DATA SUPPLIED:
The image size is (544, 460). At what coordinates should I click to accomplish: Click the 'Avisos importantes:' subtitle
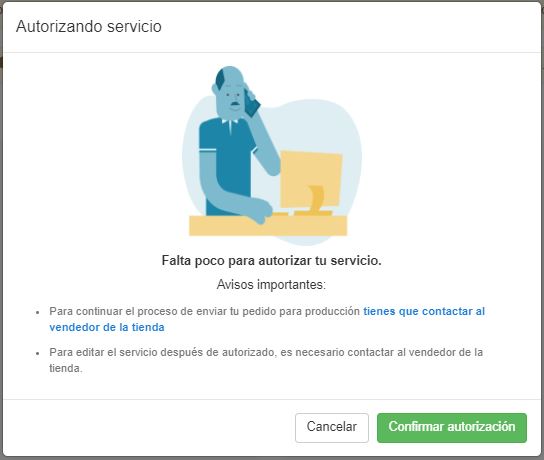tap(271, 284)
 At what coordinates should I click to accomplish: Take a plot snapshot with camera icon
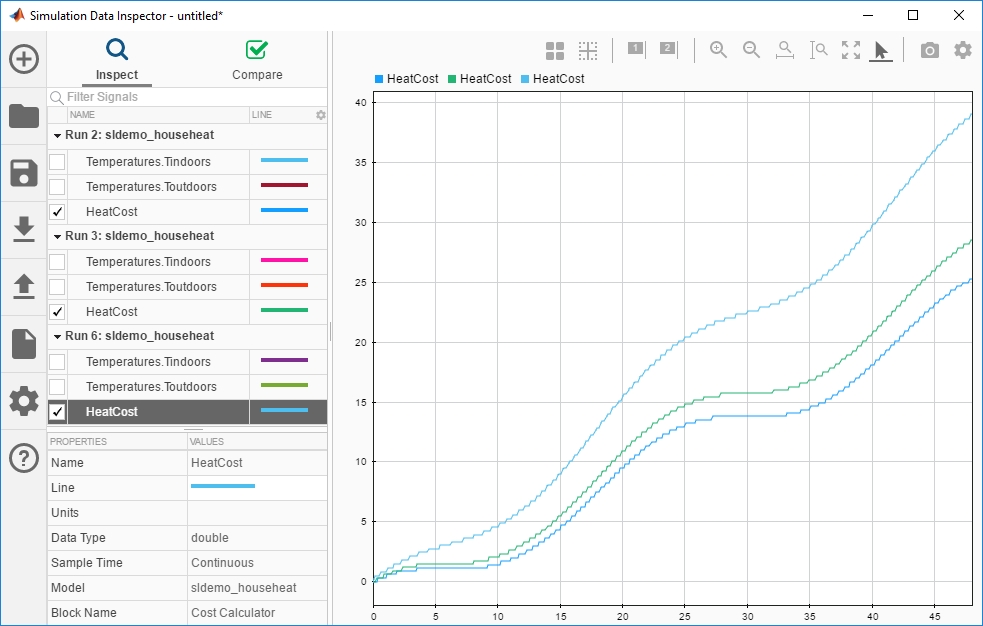pos(930,50)
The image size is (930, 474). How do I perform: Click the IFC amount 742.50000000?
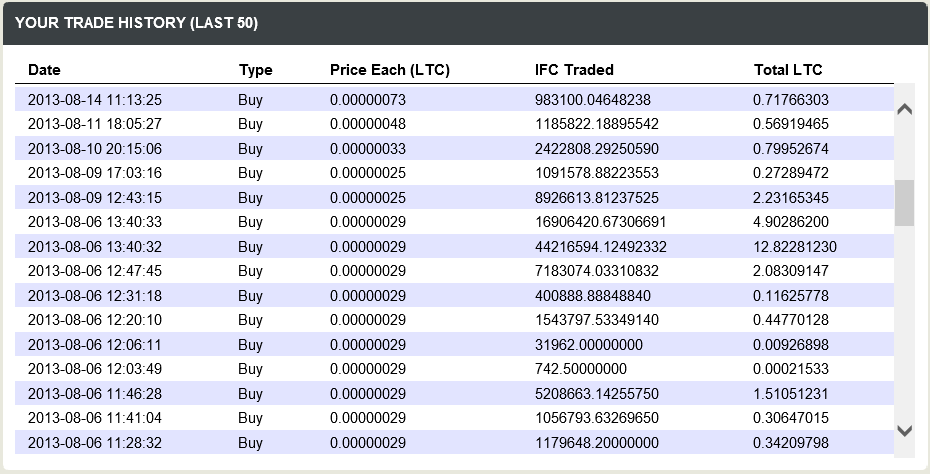tap(581, 369)
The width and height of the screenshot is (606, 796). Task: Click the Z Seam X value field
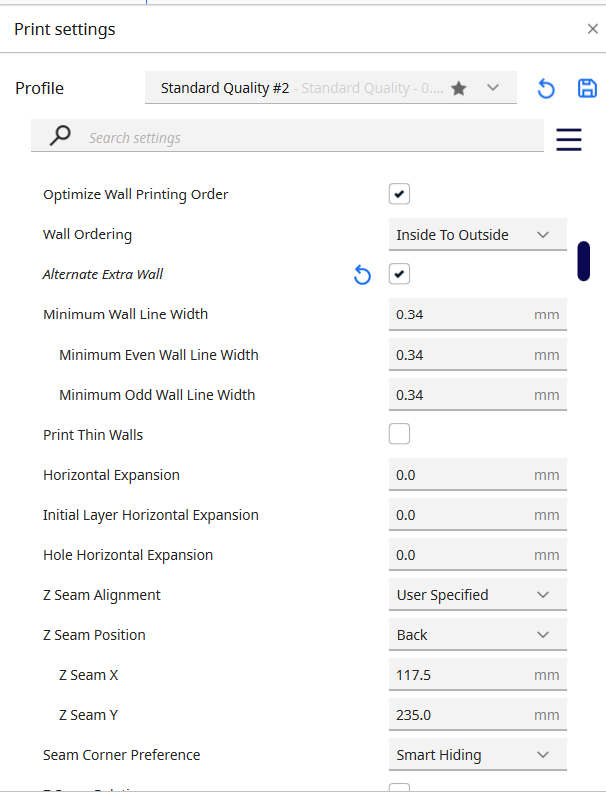(x=460, y=675)
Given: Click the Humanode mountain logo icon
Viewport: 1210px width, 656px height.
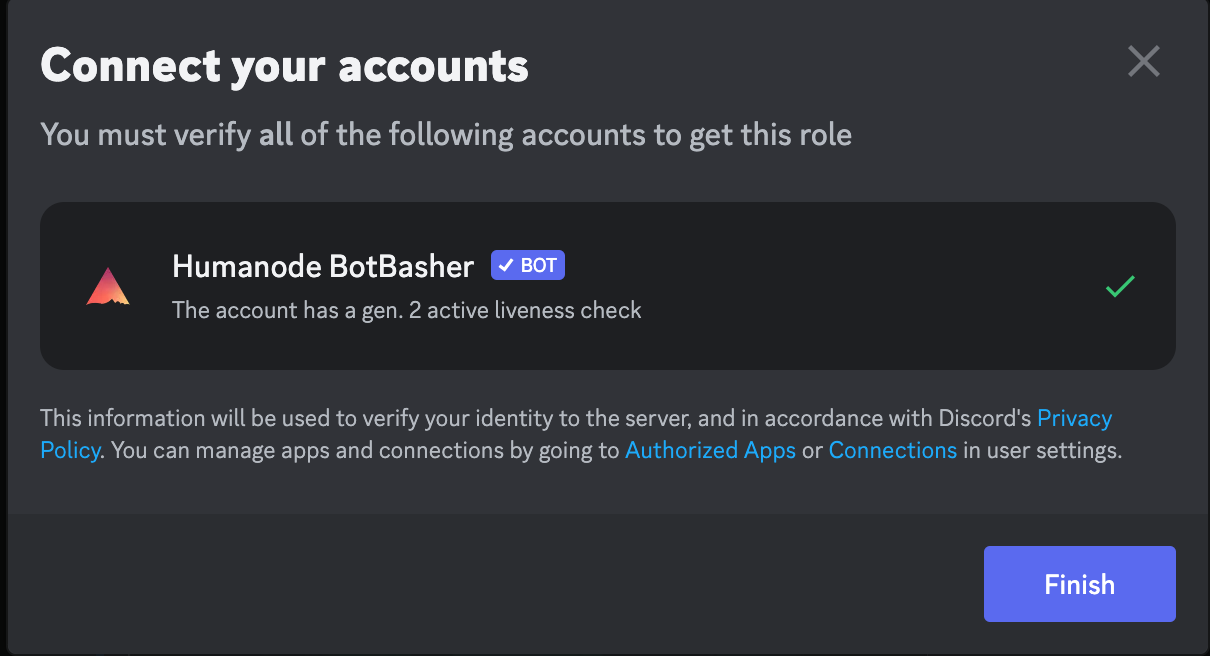Looking at the screenshot, I should tap(107, 287).
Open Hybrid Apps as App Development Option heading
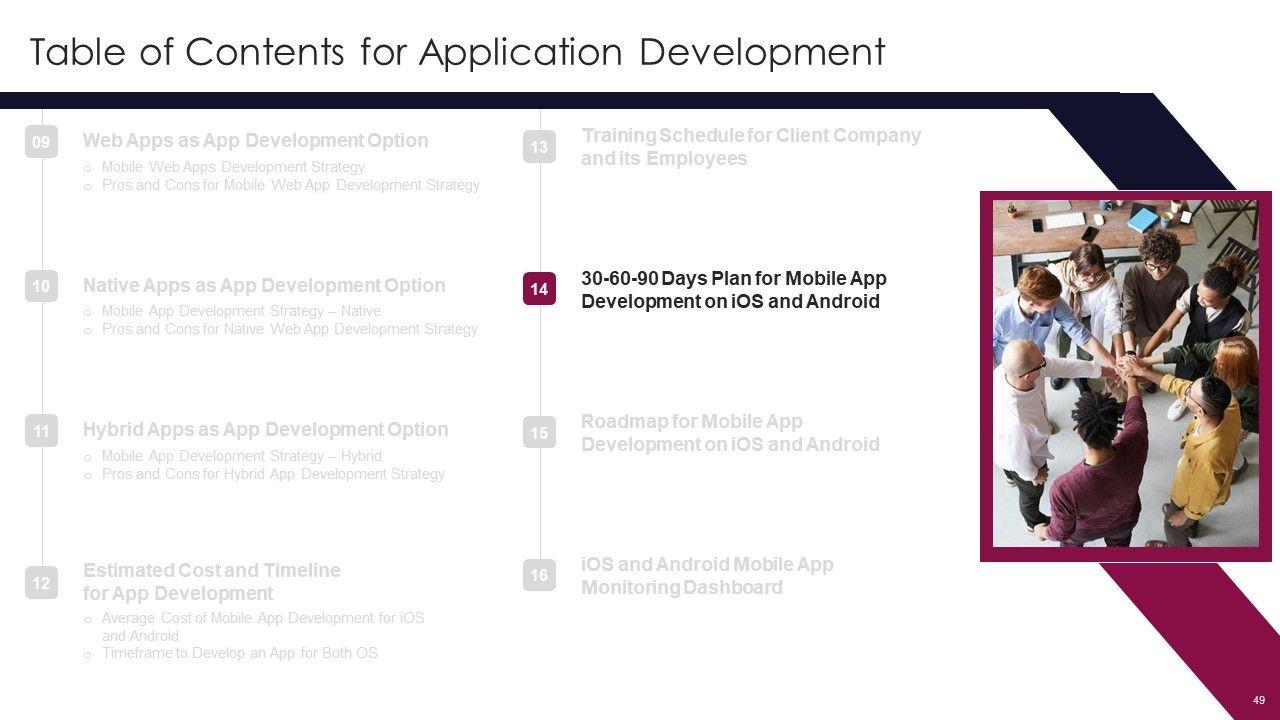The image size is (1280, 720). click(x=265, y=430)
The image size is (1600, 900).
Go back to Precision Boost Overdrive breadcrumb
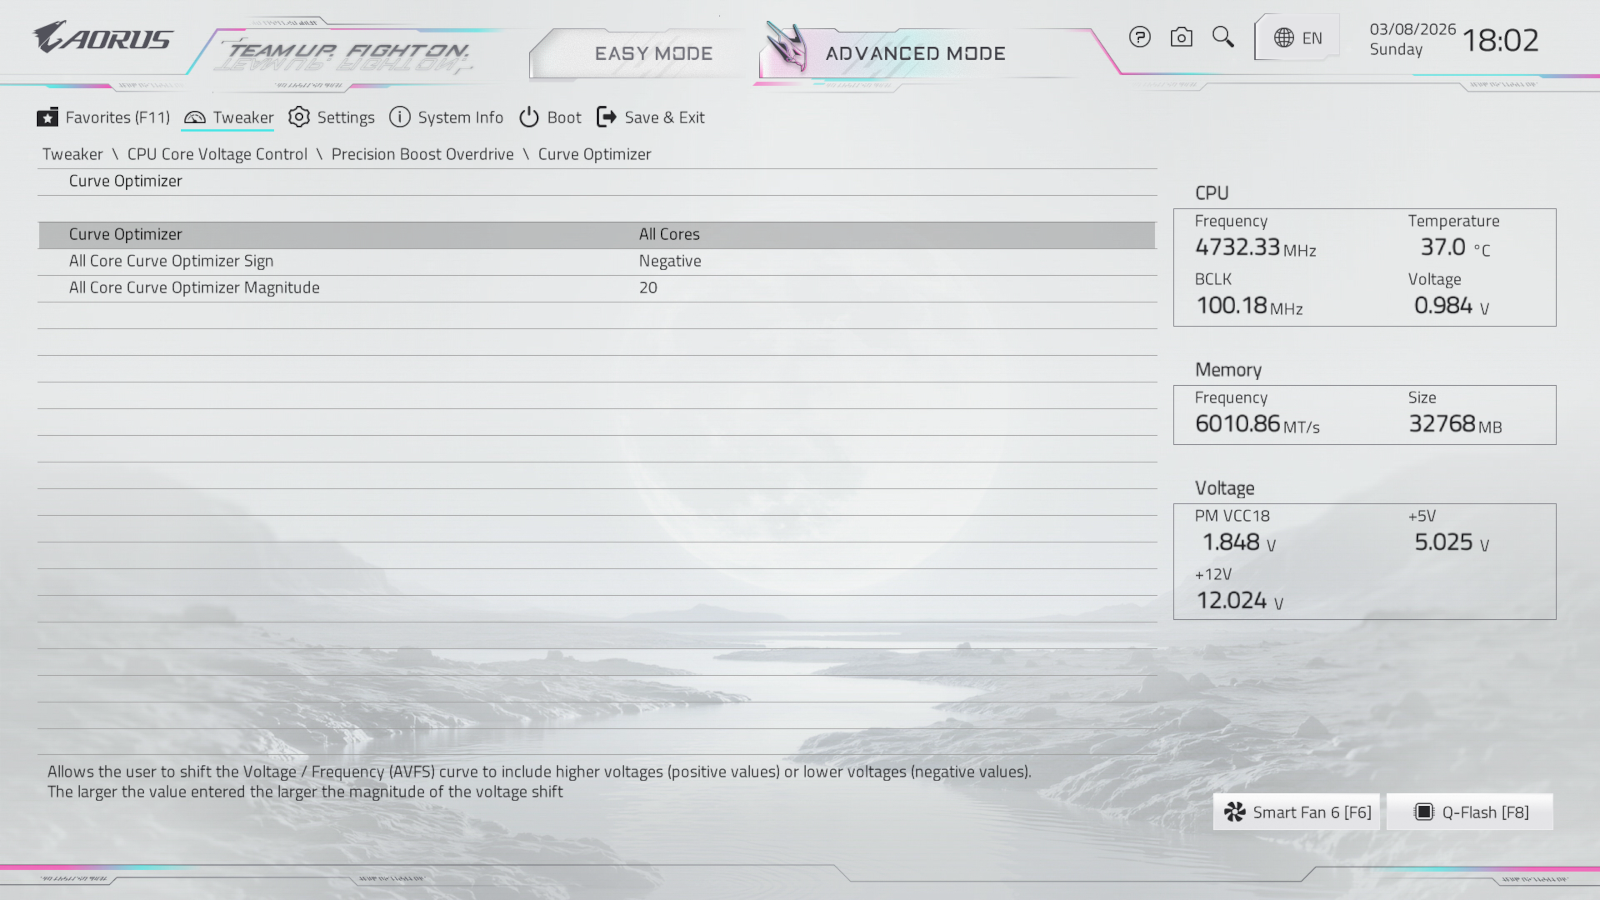tap(422, 154)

WHAT IS EXPECTED:
Repeat each line of the records exactly, dropping the pictures.

RESPONSE FOR THIS EXERCISE:
The image size is (544, 460). At what coordinates should I click to accomplish: Click the 'Avisos importantes:' subtitle
tap(271, 284)
 At what coordinates should I click to accomplish: Take a plot snapshot with camera icon
pos(930,50)
The image size is (930, 474). How do I perform: Click the IFC amount 742.50000000?
tap(581, 369)
The width and height of the screenshot is (606, 796). Task: Click the Z Seam X value field
(x=460, y=675)
Given: Click the Humanode mountain logo icon
Viewport: 1210px width, 656px height.
Looking at the screenshot, I should tap(107, 287).
Open Hybrid Apps as App Development Option heading
The image size is (1280, 720). click(x=265, y=430)
The image size is (1600, 900).
Go back to Precision Boost Overdrive breadcrumb
tap(422, 154)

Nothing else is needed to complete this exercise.